In our regular regression tests, we can see all the details about either planning or execution but this means
we need to run the same query under different configs/cluster setups again and again, which is not really maintanable.
When we don't care about the internals of how planning/execution is done but the correctness, especially with different configs
this infrastructure can be used.
With `check-arbitrary-configs` target, the following happens:
- a bunch of configs are loaded, which are defined in `config.py`. These configs have different settings such as different shard count, different citus settings, postgres settings, worker amount, or different metadata.
- For each config, a separate data directory is created for tests in `tmp_citus_test` with the config's name.

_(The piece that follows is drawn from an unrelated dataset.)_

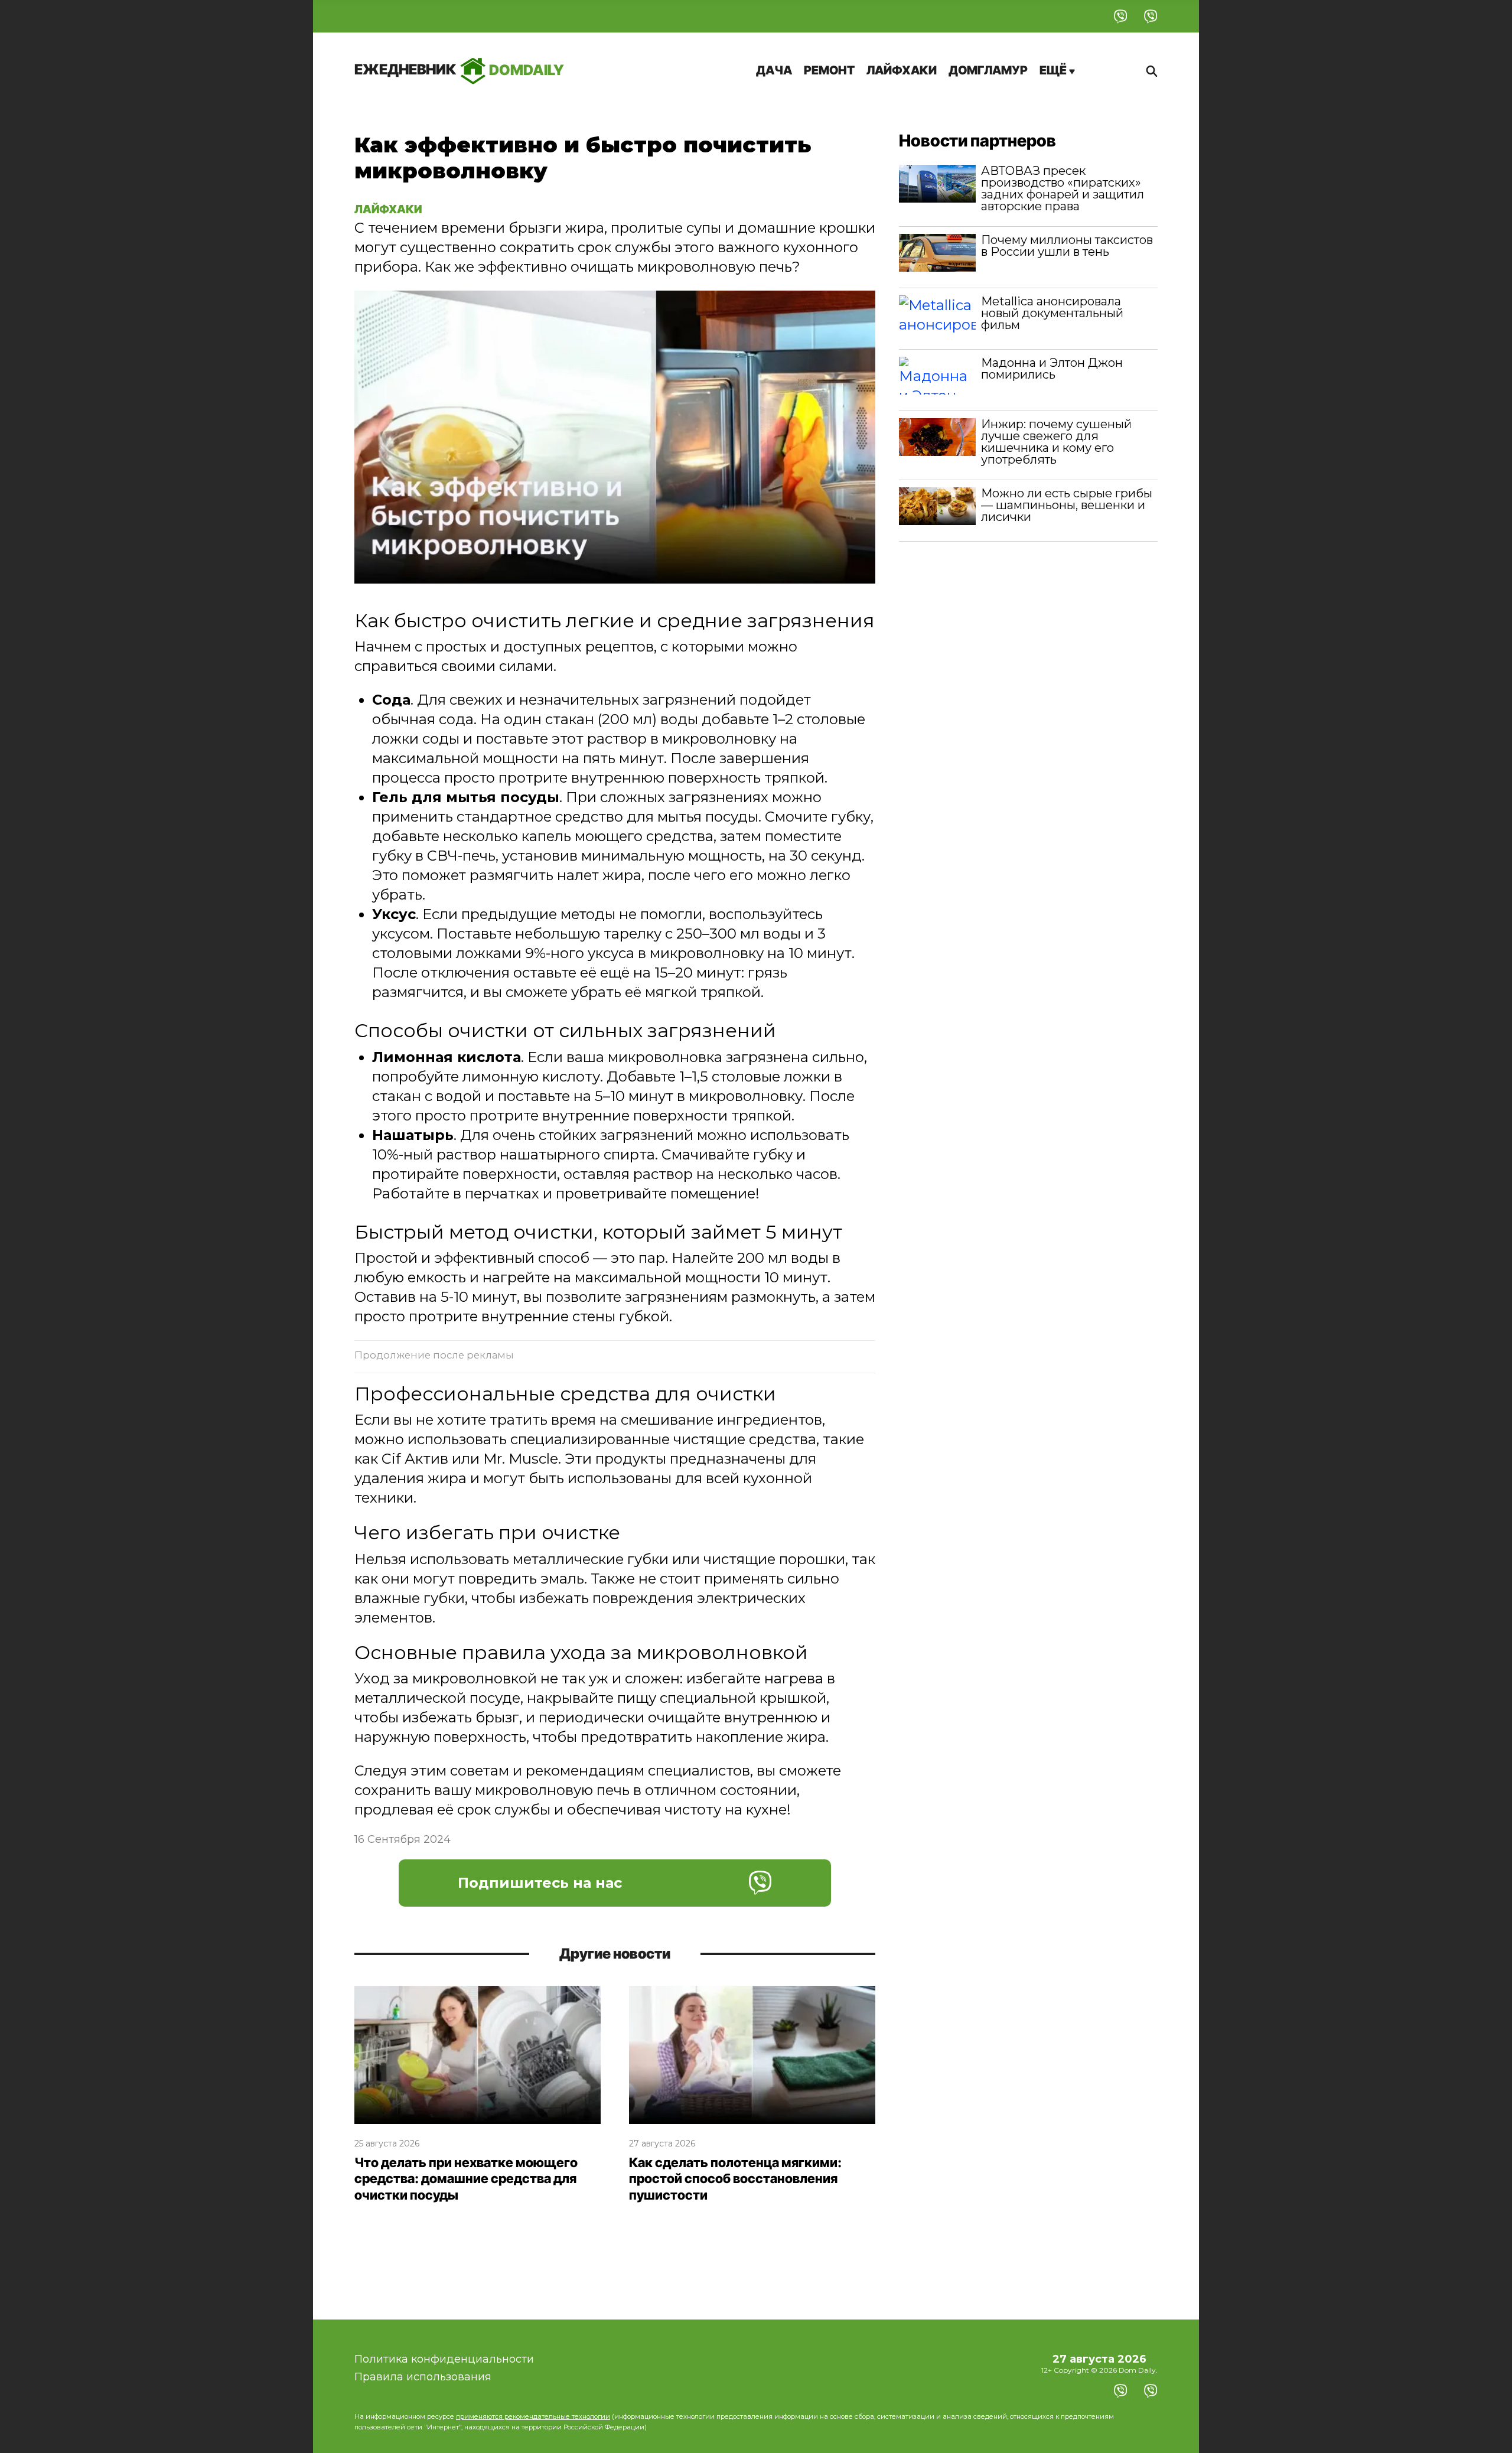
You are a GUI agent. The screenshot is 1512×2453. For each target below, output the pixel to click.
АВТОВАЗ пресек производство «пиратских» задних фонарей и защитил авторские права (1062, 188)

- For each config, `create_schedule` is run on the coordinator to setup the necessary tables.
- For each config, `sql_schedule` is run. `sql_schedule` is run on the coordinator if it is a non-mx cluster. And if it is mx, it is either run on the coordinator or a random worker.
- Tests results are checked if they match with the expected.
When tests results don't match, you can see the regression diffs in a config's datadir, such as `tmp_citus_tests/dataCitusSingleNodeClusterConfig`.
We also have a PostgresConfig which runs all the test suite with Postgres.
By default configs use regular user, but we have a config to run as a superuser as well.
So the infrastructure tests:
- Postgres vs Citus
- Mx vs Non-Mx
- Superuser vs regular user
- Arbitrary Citus configs
When you want to add a new test, you can add the create statements to `create_schedule` and add the sql queries to `sql_schedule`.
If you are adding Citus UDFs that should be a NO-OP for Postgres, make sure to override the UDFs in `postgres.sql`.
You can add your new config to `config.py`. Make sure to extend either `CitusDefaultClusterConfig` or `CitusMXBaseClusterConfig`.
On the CI, upon a failure, all logfiles will be uploaded as artifacts, so you can check the artifacts tab.
All the regressions will be shown as part of the job on CI.
In your local, you can check the regression diffs in config's datadirs as in `tmp_citus_tests/dataCitusSingleNodeClusterConfig`.